(Part of a data file)
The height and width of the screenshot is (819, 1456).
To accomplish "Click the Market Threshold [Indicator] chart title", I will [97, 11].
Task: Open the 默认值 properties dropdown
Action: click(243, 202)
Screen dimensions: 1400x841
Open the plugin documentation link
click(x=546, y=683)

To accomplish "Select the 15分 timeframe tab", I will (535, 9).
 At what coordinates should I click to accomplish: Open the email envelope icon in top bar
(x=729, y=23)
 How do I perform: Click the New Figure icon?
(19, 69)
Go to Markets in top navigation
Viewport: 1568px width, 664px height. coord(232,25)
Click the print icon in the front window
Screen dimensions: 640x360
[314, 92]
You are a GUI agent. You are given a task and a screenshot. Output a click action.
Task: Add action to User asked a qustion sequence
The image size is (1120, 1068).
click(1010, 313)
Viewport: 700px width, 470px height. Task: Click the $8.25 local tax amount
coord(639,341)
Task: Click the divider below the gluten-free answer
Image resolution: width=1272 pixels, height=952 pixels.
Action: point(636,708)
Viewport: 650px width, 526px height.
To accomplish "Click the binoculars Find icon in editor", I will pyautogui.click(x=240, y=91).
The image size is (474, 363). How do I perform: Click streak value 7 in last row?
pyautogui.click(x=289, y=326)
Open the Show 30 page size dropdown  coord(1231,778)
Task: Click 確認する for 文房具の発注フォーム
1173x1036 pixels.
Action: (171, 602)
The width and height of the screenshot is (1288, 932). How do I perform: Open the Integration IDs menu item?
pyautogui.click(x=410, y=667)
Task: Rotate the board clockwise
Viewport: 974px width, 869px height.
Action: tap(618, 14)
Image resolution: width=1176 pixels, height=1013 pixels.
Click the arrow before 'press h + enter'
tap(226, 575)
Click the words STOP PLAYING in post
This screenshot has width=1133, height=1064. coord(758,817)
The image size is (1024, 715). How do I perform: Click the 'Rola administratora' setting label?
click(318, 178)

## What is asked
Please copy every one of the rows above word for word, with nothing changed.

## Final result
The height and width of the screenshot is (819, 1456).
To accomplish "Click the Market Threshold [Indicator] chart title", I will [97, 11].
Task: Open the 默认值 properties dropdown
Action: click(243, 202)
Screen dimensions: 1400x841
Open the plugin documentation link
click(x=546, y=683)

To accomplish "Select the 15分 timeframe tab", I will (535, 9).
 At what coordinates should I click to accomplish: Open the email envelope icon in top bar
(x=729, y=23)
 How do I perform: Click the New Figure icon?
(19, 69)
Go to Markets in top navigation
Viewport: 1568px width, 664px height. coord(232,25)
Click the print icon in the front window
Screen dimensions: 640x360
[314, 92]
You are a GUI agent. You are given a task and a screenshot. Output a click action.
Task: Add action to User asked a qustion sequence
The image size is (1120, 1068).
click(1010, 313)
Viewport: 700px width, 470px height. Task: Click the $8.25 local tax amount
coord(639,341)
Task: Click the divider below the gluten-free answer
Image resolution: width=1272 pixels, height=952 pixels.
Action: point(636,708)
Viewport: 650px width, 526px height.
To accomplish "Click the binoculars Find icon in editor", I will pyautogui.click(x=240, y=91).
The image size is (474, 363). How do I perform: Click streak value 7 in last row?
pyautogui.click(x=289, y=326)
Open the Show 30 page size dropdown  coord(1231,778)
Task: Click 確認する for 文房具の発注フォーム
1173x1036 pixels.
Action: (171, 602)
The width and height of the screenshot is (1288, 932). How do I perform: Open the Integration IDs menu item?
pyautogui.click(x=410, y=667)
Task: Rotate the board clockwise
Viewport: 974px width, 869px height.
Action: tap(618, 14)
Image resolution: width=1176 pixels, height=1013 pixels.
Click the arrow before 'press h + enter'
tap(226, 575)
Click the words STOP PLAYING in post
This screenshot has width=1133, height=1064. coord(758,817)
The image size is (1024, 715). How do I perform: Click the 'Rola administratora' setting label?
click(318, 178)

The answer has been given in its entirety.